Juga ada bukti adanya waduk, menunjukkan bahwa orang menggunakan lanskap untuk mendukung populasi besar.
Secara total, Mr Auld-Thomas dan Prof. Canuto melakukan survei tiga situs berbeda di hutan belantara. Mereka menemukan 6.764 bangunan dengan berbagai ukuran.
Profesor Elizabeth Graham dari Universitas College London, yang tidak terlibat dalam penelitian ini, mengatakan hal tersebut mendukung klaim bahwa suku Maya tinggal di kota-kota atau desa-desa yang kompleks, bukan di desa-desa terpencil.
“Intinya adalah bahwa lanskap ini pasti dihuni – itu, dihuni di masa lalu – dan bukan, seperti yang terlihat oleh mata telanjang, tidak berpenghuni atau ‘liar’,” katanya.
Penelitian ini menunjukkan bahwa ketika peradaban Maya runtuh mulai dari tahun 800 M, itu sebagian karena mereka begitu padat penduduknya dan tidak bisa bertahan dari masalah iklim.
“Ini menunjukkan bahwa lanskap tersebut benar-benar dipenuhi oleh orang-orang pada saat kondisi kekeringan dan tidak memiliki banyak fleksibilitas tersisa. Jadi mungkin seluruh sistem pada dasarnya terurai ketika orang bergerak lebih jauh,” kata Mr Auld-Thomas.
Perang dan penaklukan wilayah oleh penjajah Spanyol pada abad ke-16 juga berkontribusi pada penghapusan negara-negara kota Maya.
Getty Images
Bukti reruntuhan ditemukan oleh pesawat yang menggunakan radar untuk memetakan di bawah hutan belantara
Banyak kota lain bisa ditemukan
Teknologi Lidar telah merevolusi cara arkeolog melakukan survei di daerah yang ditutupi vegetasi, seperti Tropis, membuka dunia peradaban yang hilang, jelas Prof Canuto.

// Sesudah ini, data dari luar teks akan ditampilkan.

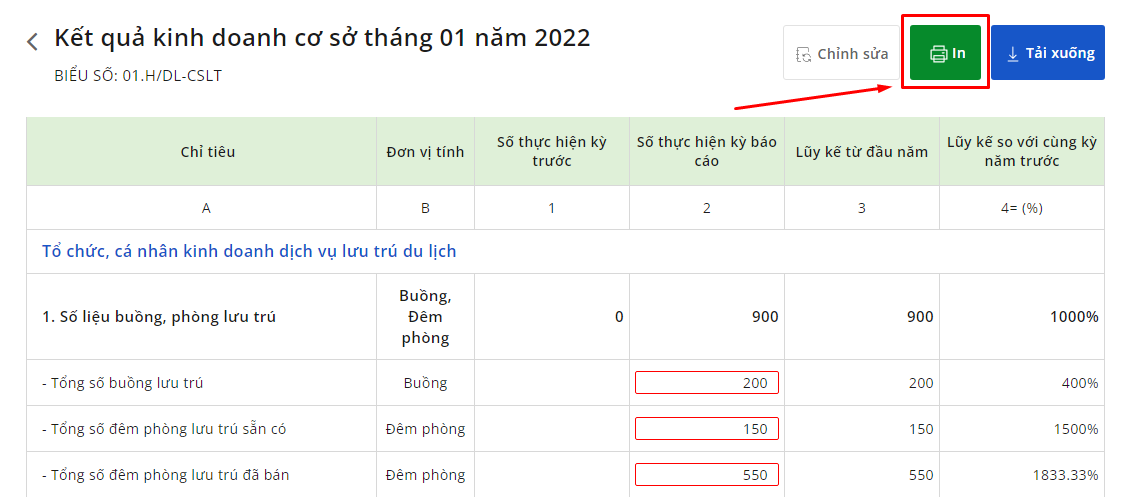
Task: Click the Tổng số đêm phòng lưu trú đã bán label
Action: point(166,475)
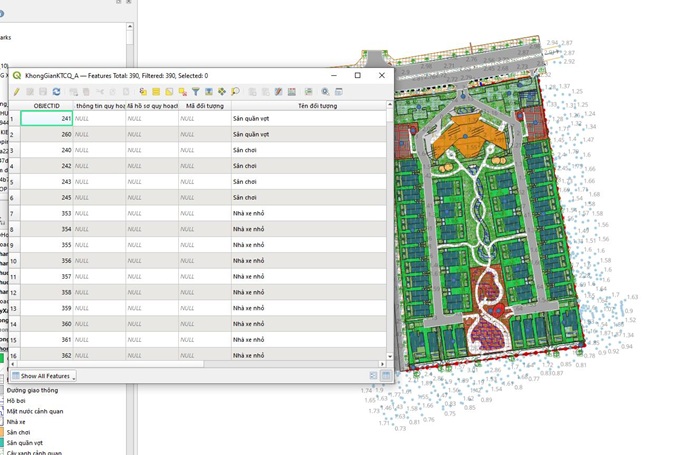Switch to form view

373,376
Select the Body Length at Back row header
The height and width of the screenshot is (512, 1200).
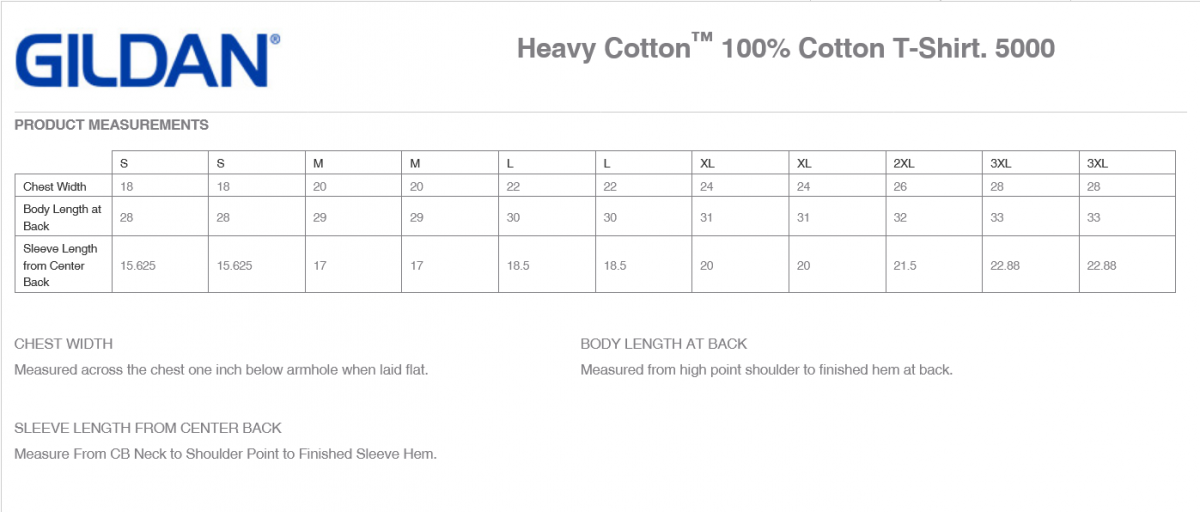point(62,217)
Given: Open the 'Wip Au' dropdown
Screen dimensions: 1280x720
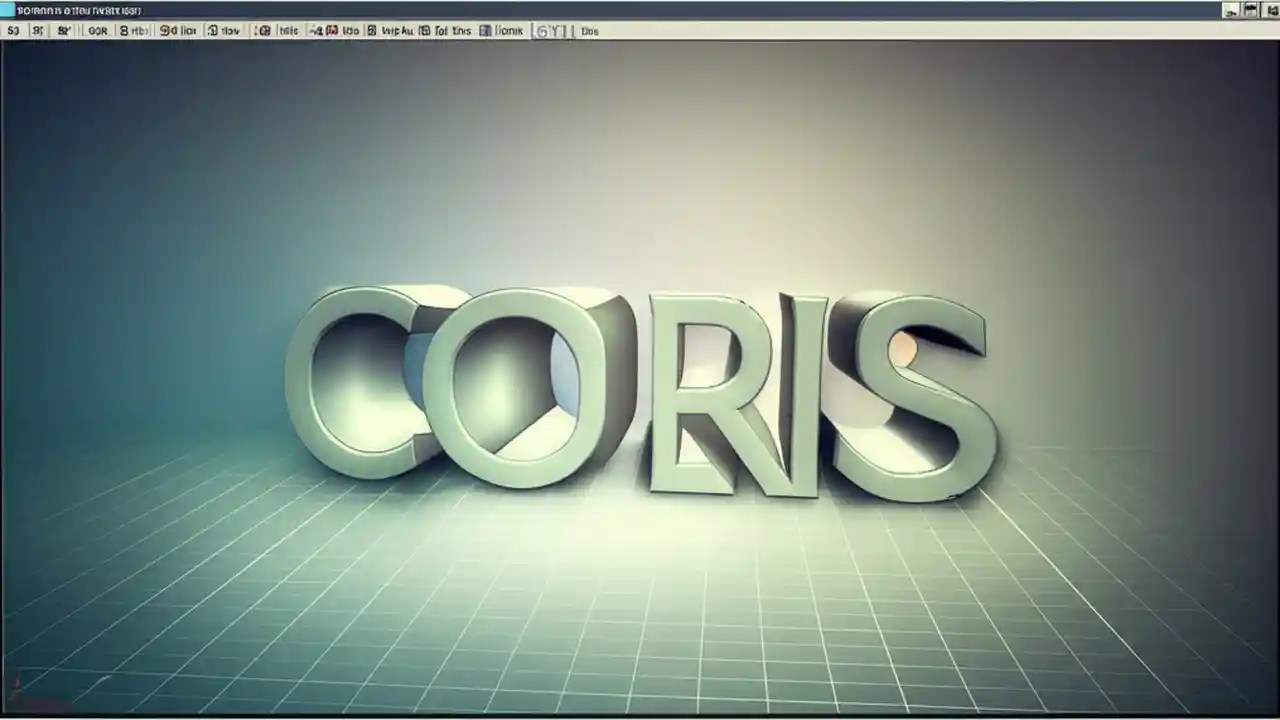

Di awal karirnya, survei dilakukan dengan berjalan kaki dan tangan, menggunakan instrumen sederhana untuk memeriksa tanah sentimeter demi sentimeter.
Namun dalam satu dekade sejak Lidar digunakan di wilayah Mesoamerika, katanya, wilayah yang berhasil dipetakan sekitar 10 kali lipat dari yang dicapai oleh para arkeolog dalam sekitar seabad kerja.
Mr Auld-Thomas mengatakan karyanya menunjukkan ada banyak situs di luar sana yang tidak diketahui oleh arkeolog.
Bahkan begitu banyak situs yang ditemukan sehingga para peneliti tidak bisa berharap untuk menggali semuanya.
“Saya harus pergi ke Valeriana suatu saat. Ini begitu dekat dengan jalan, bagaimana mungkin tidak? Tapi saya tidak bisa bilang kita akan melakukan proyek disana,” kata Mr Auld-Thomas.
“Salah satu kerugian dari menemukan banyak kota Maya baru di era Lidar adalah bahwa ada lebih banyak dari yang kita harapkan dapat kita teliti,” tambahnya.
Penelitian ini diterbitkan dalam jurnal akademis Antiquity.